#### What to work on
Could you retype each of the following lines character for character, leaving nothing out and changing nothing?

#### Provided entries
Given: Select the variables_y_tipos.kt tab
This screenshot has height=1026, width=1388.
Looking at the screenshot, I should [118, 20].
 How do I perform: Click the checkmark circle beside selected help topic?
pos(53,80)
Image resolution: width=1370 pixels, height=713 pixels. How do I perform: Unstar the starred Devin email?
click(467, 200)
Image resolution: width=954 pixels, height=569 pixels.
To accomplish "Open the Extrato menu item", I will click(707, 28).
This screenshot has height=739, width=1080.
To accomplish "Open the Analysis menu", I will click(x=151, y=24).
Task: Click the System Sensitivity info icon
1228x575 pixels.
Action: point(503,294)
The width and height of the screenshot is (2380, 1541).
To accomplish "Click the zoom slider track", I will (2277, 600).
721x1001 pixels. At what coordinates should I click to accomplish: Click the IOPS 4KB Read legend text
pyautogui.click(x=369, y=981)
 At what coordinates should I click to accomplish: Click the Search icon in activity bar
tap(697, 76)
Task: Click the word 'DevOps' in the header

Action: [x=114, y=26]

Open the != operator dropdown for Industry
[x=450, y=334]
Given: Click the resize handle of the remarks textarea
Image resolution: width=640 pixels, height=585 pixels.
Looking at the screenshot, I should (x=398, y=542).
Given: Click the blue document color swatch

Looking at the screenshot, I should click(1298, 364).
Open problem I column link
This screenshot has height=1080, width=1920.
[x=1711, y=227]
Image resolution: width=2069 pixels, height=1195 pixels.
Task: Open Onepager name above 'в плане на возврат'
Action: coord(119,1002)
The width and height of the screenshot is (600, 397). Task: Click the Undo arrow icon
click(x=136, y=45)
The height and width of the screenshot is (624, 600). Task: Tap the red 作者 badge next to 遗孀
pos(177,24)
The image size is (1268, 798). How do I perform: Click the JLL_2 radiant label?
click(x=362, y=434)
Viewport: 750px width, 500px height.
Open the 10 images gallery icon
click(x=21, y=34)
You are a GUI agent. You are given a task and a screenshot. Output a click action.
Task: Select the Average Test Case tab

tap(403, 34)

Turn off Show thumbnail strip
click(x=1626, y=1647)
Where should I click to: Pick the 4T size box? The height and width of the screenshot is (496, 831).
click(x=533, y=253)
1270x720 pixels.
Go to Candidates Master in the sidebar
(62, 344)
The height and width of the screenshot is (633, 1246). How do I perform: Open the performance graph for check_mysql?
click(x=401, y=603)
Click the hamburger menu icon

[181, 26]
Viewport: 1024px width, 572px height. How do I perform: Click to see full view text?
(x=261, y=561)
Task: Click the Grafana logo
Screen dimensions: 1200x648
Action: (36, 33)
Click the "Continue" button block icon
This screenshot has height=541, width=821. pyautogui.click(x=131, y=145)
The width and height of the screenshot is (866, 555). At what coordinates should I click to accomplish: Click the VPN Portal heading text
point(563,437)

#### Answer to the task
Given: Select the variables_y_tipos.kt tab
This screenshot has height=1026, width=1388.
Looking at the screenshot, I should [118, 20].
 How do I perform: Click the checkmark circle beside selected help topic?
pos(53,80)
Image resolution: width=1370 pixels, height=713 pixels. How do I perform: Unstar the starred Devin email?
click(467, 200)
Image resolution: width=954 pixels, height=569 pixels.
To accomplish "Open the Extrato menu item", I will click(707, 28).
This screenshot has height=739, width=1080.
To accomplish "Open the Analysis menu", I will click(x=151, y=24).
Task: Click the System Sensitivity info icon
1228x575 pixels.
Action: point(503,294)
The width and height of the screenshot is (2380, 1541).
To accomplish "Click the zoom slider track", I will (2277, 600).
721x1001 pixels. At what coordinates should I click to accomplish: Click the IOPS 4KB Read legend text
pyautogui.click(x=369, y=981)
 At what coordinates should I click to accomplish: Click the Search icon in activity bar
tap(697, 76)
Task: Click the word 'DevOps' in the header

Action: [x=114, y=26]

Open the != operator dropdown for Industry
[x=450, y=334]
Given: Click the resize handle of the remarks textarea
Image resolution: width=640 pixels, height=585 pixels.
Looking at the screenshot, I should (x=398, y=542).
Given: Click the blue document color swatch

Looking at the screenshot, I should click(1298, 364).
Open problem I column link
This screenshot has height=1080, width=1920.
[x=1711, y=227]
Image resolution: width=2069 pixels, height=1195 pixels.
Task: Open Onepager name above 'в плане на возврат'
Action: coord(119,1002)
The width and height of the screenshot is (600, 397). Task: Click the Undo arrow icon
click(x=136, y=45)
The height and width of the screenshot is (624, 600). Task: Tap the red 作者 badge next to 遗孀
pos(177,24)
The image size is (1268, 798). How do I perform: Click the JLL_2 radiant label?
click(x=362, y=434)
Viewport: 750px width, 500px height.
Open the 10 images gallery icon
click(x=21, y=34)
You are a GUI agent. You are given a task and a screenshot. Output a click action.
Task: Select the Average Test Case tab

tap(403, 34)

Turn off Show thumbnail strip
click(x=1626, y=1647)
Where should I click to: Pick the 4T size box? The height and width of the screenshot is (496, 831).
click(x=533, y=253)
1270x720 pixels.
Go to Candidates Master in the sidebar
(62, 344)
The height and width of the screenshot is (633, 1246). How do I perform: Open the performance graph for check_mysql?
click(x=401, y=603)
Click the hamburger menu icon

[181, 26]
Viewport: 1024px width, 572px height. How do I perform: Click to see full view text?
(x=261, y=561)
Task: Click the Grafana logo
Screen dimensions: 1200x648
Action: (36, 33)
Click the "Continue" button block icon
This screenshot has height=541, width=821. pyautogui.click(x=131, y=145)
The width and height of the screenshot is (866, 555). At what coordinates should I click to accomplish: Click the VPN Portal heading text
point(563,437)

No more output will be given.